* _EXERCISE AIM_
Pick out every line in the data below that holds "column".

* _INFORMATION SHOWN_
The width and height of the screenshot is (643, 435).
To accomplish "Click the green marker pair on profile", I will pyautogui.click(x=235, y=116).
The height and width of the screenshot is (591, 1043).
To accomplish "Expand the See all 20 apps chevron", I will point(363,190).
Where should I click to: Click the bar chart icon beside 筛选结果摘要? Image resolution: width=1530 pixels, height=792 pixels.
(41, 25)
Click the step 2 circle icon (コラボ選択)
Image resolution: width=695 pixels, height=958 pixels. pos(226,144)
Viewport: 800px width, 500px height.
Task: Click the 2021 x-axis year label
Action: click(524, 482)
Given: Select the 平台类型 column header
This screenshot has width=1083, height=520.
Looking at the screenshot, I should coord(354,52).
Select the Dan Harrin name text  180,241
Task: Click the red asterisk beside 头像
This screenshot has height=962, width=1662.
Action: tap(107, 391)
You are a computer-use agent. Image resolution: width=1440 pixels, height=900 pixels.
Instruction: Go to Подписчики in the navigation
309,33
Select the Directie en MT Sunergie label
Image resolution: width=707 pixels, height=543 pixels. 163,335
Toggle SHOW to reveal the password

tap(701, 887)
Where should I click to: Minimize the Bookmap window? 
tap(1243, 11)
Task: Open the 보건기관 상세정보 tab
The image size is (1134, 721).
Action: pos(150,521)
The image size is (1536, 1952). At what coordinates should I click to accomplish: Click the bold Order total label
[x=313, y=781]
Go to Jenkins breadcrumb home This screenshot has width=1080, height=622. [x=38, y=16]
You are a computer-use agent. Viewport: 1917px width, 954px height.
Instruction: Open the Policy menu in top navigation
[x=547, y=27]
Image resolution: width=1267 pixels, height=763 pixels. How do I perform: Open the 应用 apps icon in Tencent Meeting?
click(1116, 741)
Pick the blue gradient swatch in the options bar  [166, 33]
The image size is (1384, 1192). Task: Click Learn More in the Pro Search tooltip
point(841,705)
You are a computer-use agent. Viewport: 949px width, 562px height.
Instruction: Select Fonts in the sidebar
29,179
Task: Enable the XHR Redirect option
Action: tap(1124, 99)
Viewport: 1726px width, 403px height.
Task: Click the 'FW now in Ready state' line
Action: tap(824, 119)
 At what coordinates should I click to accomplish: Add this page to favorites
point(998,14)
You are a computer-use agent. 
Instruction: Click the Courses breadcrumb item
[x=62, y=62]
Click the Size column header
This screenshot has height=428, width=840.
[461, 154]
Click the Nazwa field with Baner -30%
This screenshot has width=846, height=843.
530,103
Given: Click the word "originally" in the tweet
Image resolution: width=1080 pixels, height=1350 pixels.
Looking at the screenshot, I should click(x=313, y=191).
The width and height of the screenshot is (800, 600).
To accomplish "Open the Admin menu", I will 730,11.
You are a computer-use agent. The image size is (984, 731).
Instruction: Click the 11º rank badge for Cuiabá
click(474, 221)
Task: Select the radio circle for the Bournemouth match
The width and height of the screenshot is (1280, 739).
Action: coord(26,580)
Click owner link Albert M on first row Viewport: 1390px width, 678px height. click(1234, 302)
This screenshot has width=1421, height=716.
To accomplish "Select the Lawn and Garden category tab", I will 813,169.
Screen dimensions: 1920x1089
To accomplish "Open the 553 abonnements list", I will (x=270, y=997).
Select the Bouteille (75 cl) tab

* _RESPONSE TO THIS EXERCISE_
Given: Select the 平台类型 column header
Click the Size column header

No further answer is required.